Dla zrozumienia sytuacji relacji Kościoła katolickiego i anglikańskiego konieczne jest zaprezentowanie charakteru tego ostatniego. Pod wpływem różnorodnych elementów uformowały się trzy frakcje Kościoła anglikańskiego.
Pierwszą z nich jest uformowany w XVI w. High Church (Kościół Wysoki) nieakceptujący kalwińskiej interpretacji formuł wiary. Jego rozwój zintensyfikował się w XIX w. Podkreśla on autorytet Kościoła, historyczność episkopatu, rolę sakramentów, dąży do przywrócenia niektórych form liturgicznych, a także życia chrześcijańskiego sprzed rozłamu (np. reaktywacja życia zakonnego). Wewnątrz niego znajduje się nurt określany jako Anglo-catholic Church, który podkreśla ciągłość historyczną Kościoła w Anglii, eksponuje bardzo daleko idące związki z katolicyzmem (szczególnie w stosunku do postrzegania Eucharystii).

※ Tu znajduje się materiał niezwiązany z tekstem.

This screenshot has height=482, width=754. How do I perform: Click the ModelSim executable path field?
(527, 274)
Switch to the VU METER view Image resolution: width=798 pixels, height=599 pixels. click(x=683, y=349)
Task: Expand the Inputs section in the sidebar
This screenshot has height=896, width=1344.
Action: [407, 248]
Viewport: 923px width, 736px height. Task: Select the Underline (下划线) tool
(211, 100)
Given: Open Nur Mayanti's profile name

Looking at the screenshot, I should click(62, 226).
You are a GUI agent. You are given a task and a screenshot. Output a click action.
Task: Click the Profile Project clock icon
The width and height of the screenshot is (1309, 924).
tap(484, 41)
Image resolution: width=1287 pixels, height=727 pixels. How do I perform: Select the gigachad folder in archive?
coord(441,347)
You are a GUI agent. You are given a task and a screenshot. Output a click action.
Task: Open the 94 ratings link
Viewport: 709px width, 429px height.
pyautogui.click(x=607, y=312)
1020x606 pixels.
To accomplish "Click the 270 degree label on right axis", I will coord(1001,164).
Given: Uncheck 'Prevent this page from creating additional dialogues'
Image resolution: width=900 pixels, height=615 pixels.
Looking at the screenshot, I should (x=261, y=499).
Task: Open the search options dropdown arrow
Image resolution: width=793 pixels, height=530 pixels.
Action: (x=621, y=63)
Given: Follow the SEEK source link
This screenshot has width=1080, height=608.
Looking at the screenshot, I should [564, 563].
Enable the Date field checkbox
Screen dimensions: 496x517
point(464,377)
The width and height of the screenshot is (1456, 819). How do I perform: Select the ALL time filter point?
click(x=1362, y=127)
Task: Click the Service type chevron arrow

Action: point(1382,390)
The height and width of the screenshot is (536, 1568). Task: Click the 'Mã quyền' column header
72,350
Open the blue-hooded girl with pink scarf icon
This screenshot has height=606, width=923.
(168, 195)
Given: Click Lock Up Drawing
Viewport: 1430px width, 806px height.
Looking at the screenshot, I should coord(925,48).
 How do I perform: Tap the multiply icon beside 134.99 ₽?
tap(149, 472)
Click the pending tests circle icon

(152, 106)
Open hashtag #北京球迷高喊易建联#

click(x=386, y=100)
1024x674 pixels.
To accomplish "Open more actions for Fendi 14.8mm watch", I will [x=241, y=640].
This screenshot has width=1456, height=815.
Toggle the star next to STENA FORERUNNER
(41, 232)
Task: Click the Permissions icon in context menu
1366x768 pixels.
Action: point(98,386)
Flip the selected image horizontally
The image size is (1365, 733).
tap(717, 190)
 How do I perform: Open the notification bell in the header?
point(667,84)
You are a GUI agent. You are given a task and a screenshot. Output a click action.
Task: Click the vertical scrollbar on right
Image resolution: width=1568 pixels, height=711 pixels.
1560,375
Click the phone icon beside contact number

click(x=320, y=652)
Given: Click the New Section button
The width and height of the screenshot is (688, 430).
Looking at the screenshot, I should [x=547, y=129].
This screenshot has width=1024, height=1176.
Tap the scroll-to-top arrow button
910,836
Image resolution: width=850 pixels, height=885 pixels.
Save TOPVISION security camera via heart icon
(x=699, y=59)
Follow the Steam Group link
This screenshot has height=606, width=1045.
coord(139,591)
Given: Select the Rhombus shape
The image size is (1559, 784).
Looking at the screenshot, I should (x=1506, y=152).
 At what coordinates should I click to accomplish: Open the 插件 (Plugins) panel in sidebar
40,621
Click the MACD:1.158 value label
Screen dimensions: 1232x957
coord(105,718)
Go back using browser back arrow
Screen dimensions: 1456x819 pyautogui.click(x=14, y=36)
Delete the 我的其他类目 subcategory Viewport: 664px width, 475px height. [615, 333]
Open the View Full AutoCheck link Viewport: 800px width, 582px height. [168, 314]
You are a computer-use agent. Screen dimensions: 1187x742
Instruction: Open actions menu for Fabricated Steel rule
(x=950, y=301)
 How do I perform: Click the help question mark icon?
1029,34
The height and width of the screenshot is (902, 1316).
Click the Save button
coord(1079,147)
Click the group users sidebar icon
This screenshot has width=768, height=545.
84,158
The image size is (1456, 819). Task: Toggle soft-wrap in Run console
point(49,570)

Kolejną grupą anglikanów jest tzw. Low Church (Kościół Niski), którego członkowie są określani jako ewangelicy lub purytanie. Zapoczątkował go ruch J. Wesleya. Wyróżnia ich: ewangelicki stosunek do słowa Bożego, purytański kult religijny. Przyjmują chrzest jako symbol działania łaski, podobnie jak eucharystię, którą uważają jedynie za pamiątkę. Odznaczają się dużym zaangażowaniem i wielkim wkładem w rozwój postawy ekumenicznej.
Trzeci nurt to Broad Church (Kościół Szeroki), bardzo tolerancyjny, o ukierunkowaniu liberalnym i modernizującym, niechętny wszelkim ujęciom doktrynalnym, liturgicznym i organizacyjnym. Najpełniej realizuje on charakter określany mianem comprehensivness zarówno pod względem teologicznym, jak również moralno-etycznym.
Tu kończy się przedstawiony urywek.